> _DIRECTIONS_
Starting at the line that contains "Image resolution: width=800", write out every line through the last one in the records below, word for word. Leave out any pictures.

> _RECORDS SHOWN_
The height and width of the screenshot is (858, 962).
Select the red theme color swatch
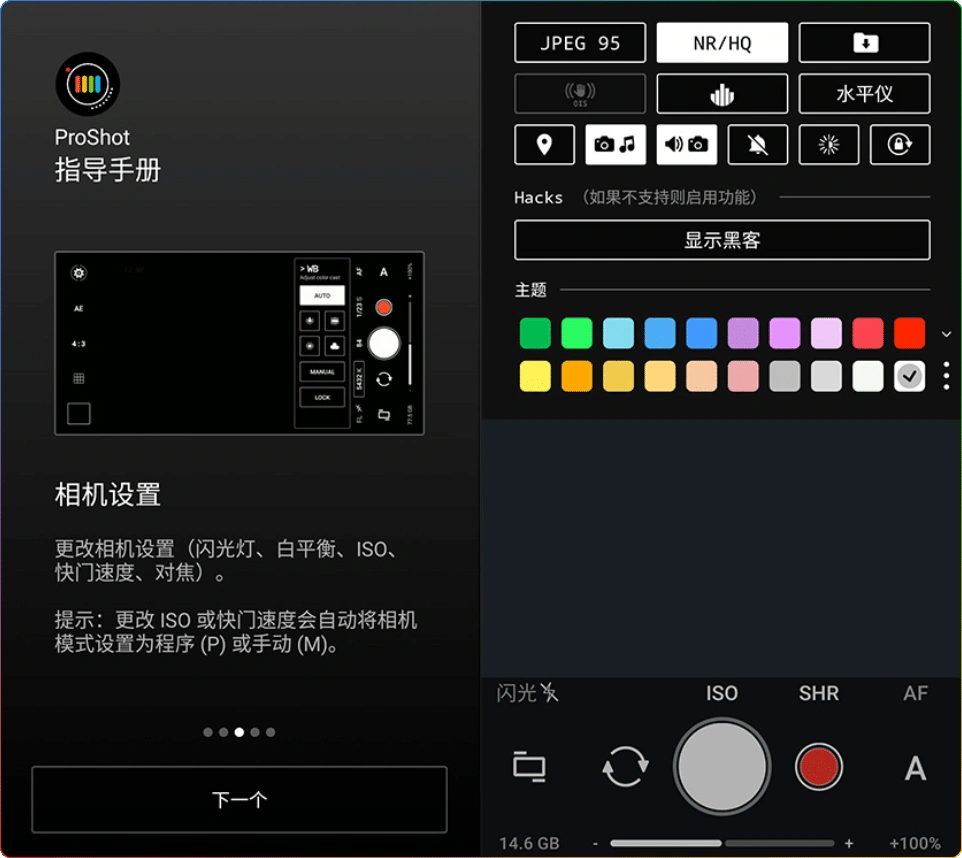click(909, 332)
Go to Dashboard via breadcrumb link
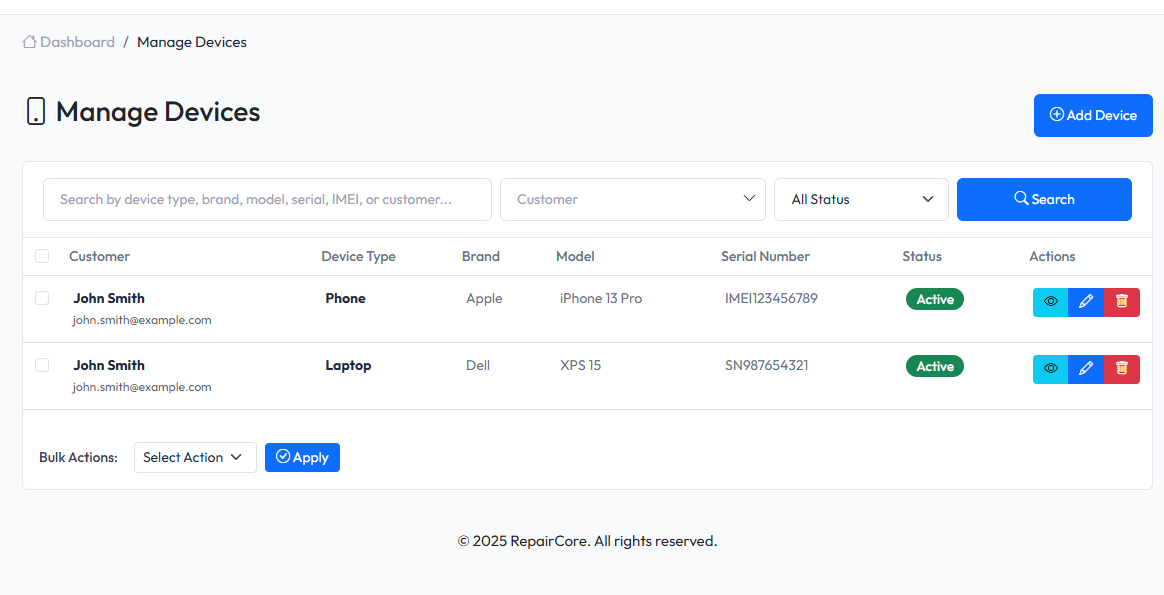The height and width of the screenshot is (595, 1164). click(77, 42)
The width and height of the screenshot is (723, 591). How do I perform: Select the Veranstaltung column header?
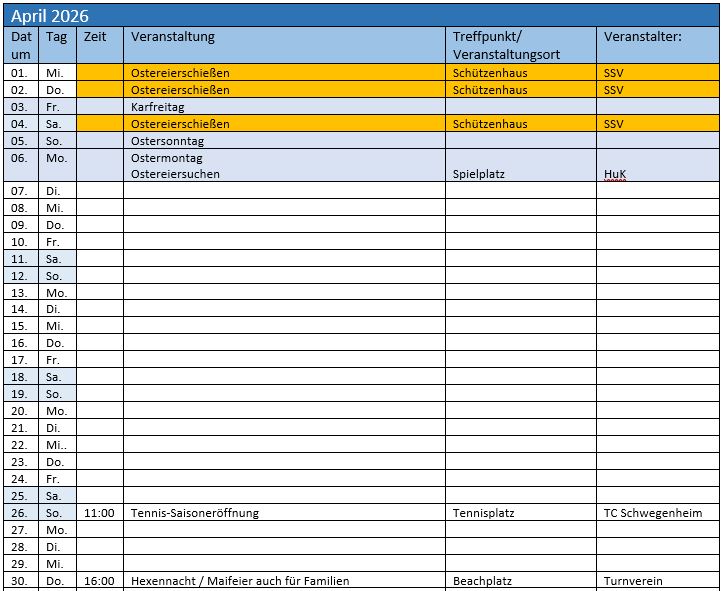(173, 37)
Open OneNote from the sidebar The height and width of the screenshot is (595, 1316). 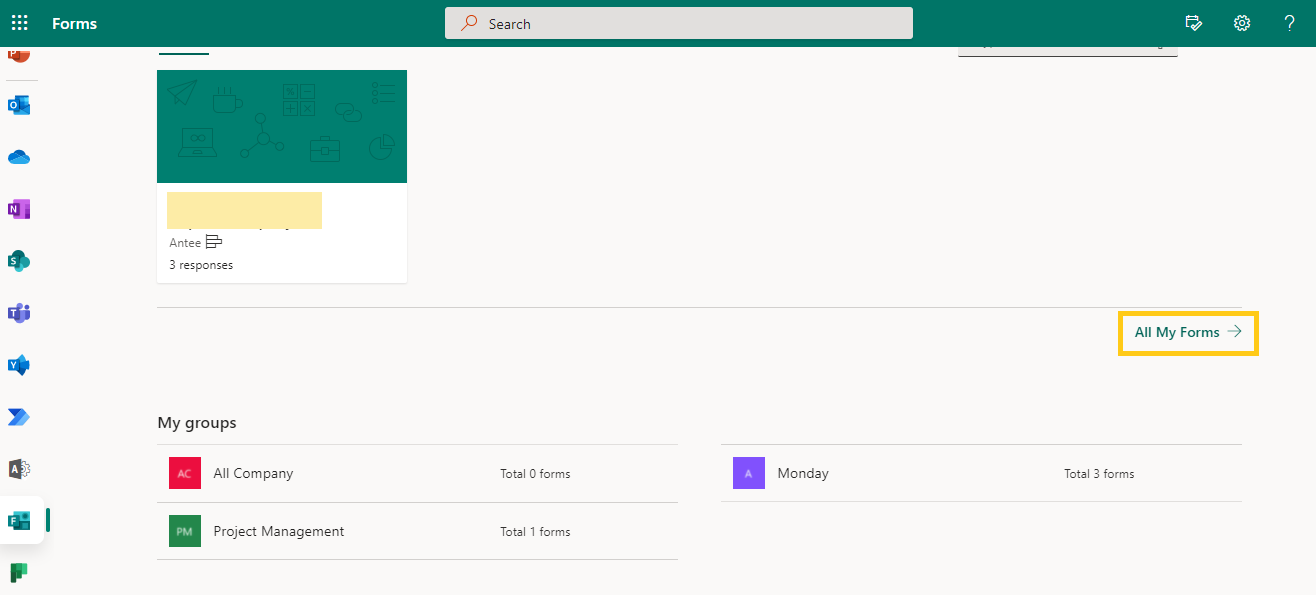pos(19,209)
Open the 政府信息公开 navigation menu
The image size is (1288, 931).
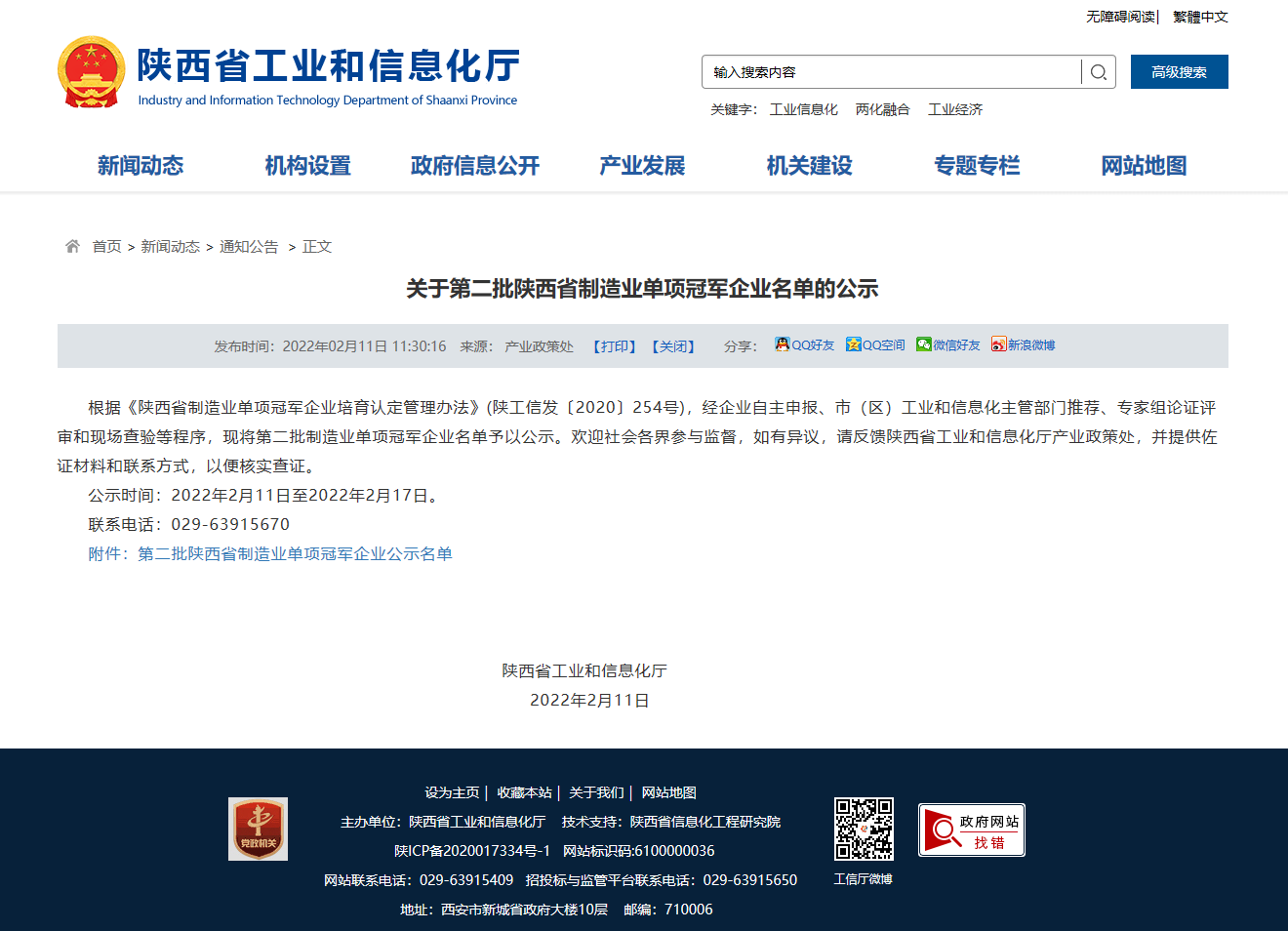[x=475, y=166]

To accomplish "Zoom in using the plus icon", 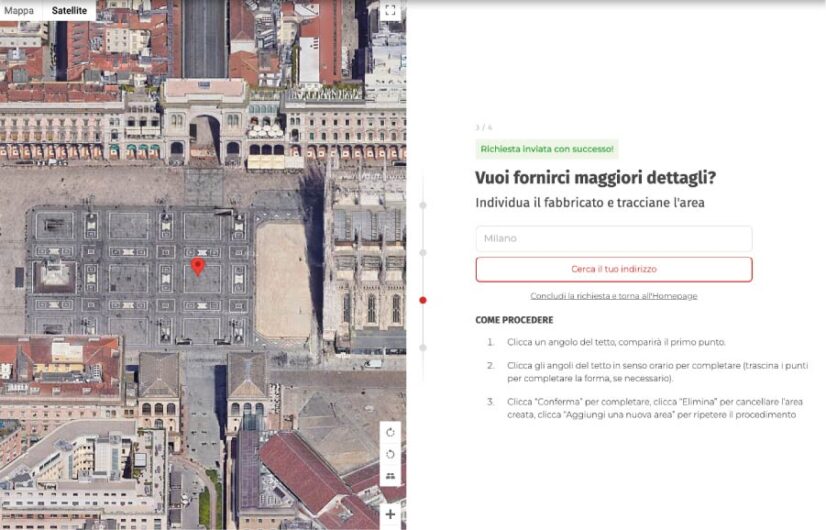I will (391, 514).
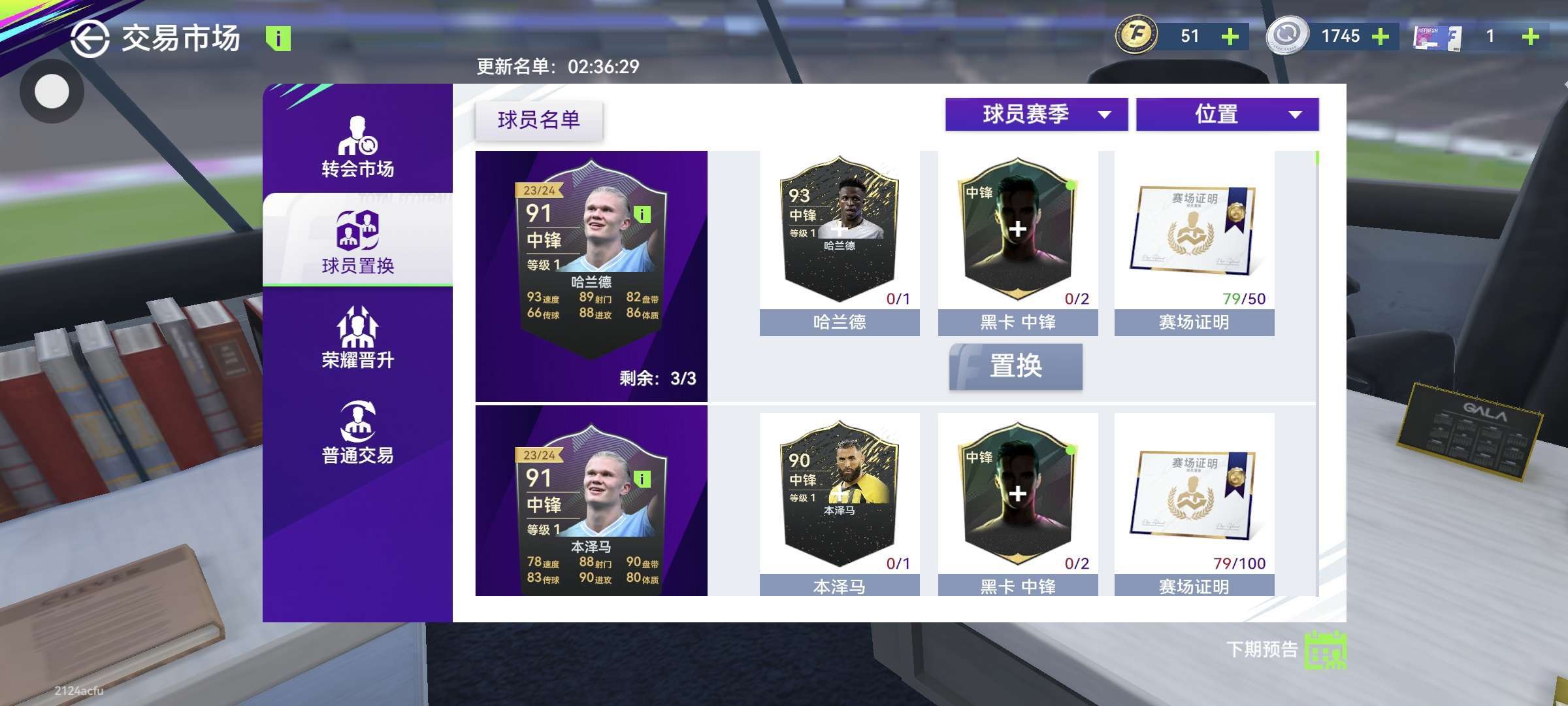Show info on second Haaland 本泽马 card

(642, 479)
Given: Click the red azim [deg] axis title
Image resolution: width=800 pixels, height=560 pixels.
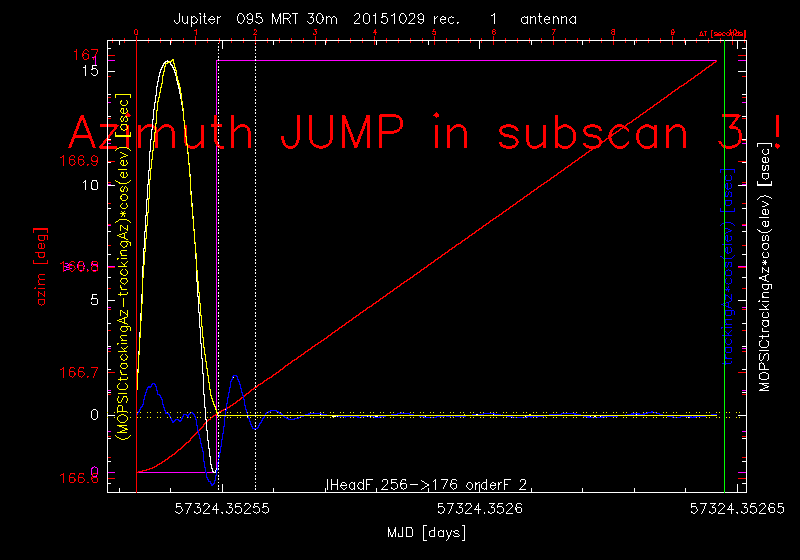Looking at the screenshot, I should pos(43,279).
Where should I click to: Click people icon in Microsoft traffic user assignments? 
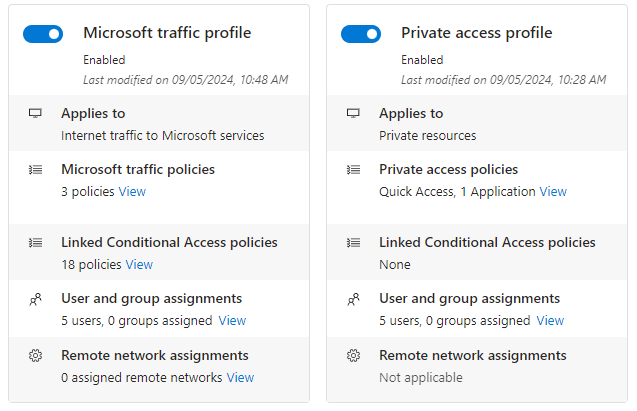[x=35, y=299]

> _ANSWER BELOW_
Image resolution: width=800 pixels, height=560 pixels.
Looking at the screenshot, I should pos(43,279).
Where should I click to: Click people icon in Microsoft traffic user assignments? 
[x=35, y=299]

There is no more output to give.